風変わりなシュガー
「泣きたいなら泣けば?別に我慢する必要ないだろ。泣いて疲れたら寝たらいいし、それだけのことだろ?全然大丈夫でしょ、悩む必要なし。都会の人間って病んでるなー、何でそんな複雑にして、一々面倒臭く考えんの?」
そう言うなり立ち上がり、波打ち際まで歩いたシュガーが裸足になって、私にむかっていきなり海水を飛ばし始めた。
「うきゃあっ!?ちょっと―――――」
彼は中腰になり、股の間から両手で海水をすくっては投げる。バシャバシャと凄い勢いで私に海水が飛んでくる。咄嗟に逃げ出せなかった私は座り込んだままで、冷たい海水を頭から被る羽目に。

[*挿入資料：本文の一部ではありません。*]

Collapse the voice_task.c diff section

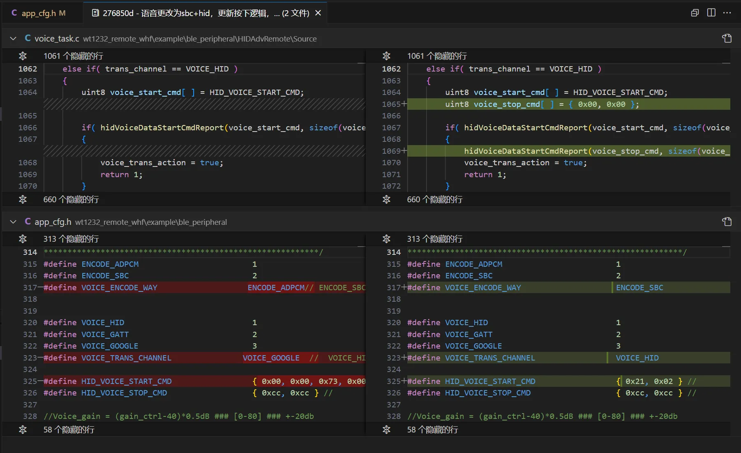13,39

汗で濡れていたTシャツも、カーゴパンツも、スニーカーも、リュックも。シュガーが波打ち際からどんどん飛ばしてくる海水に全部が全部濡れてしまった。
「ちょっとってばー!」
遠慮なくふりかかってくる海水は私の全身を濡らしていく。目に入ってしまって痛いし、口にも入ってしまって辛い。ああ、どうしてこんな・・・。
「もう~っ!!」
塩っ辛いのが欲しいんじゃないのよ!!私は、甘いのが欲しいの!優しい優しい甘さが――――――――
むかっ腹が立って、私はようやく立ち上がる。奇声を発しながら海へと突進した。
畜生、シュガーやろおおおおおおおおおおう~!!
同じことをするどころか海中へ押し倒してやる!そう心に決めて海へと入っていくと、シュガーは何と目の前で海へとダイブした。
・・・はっー??!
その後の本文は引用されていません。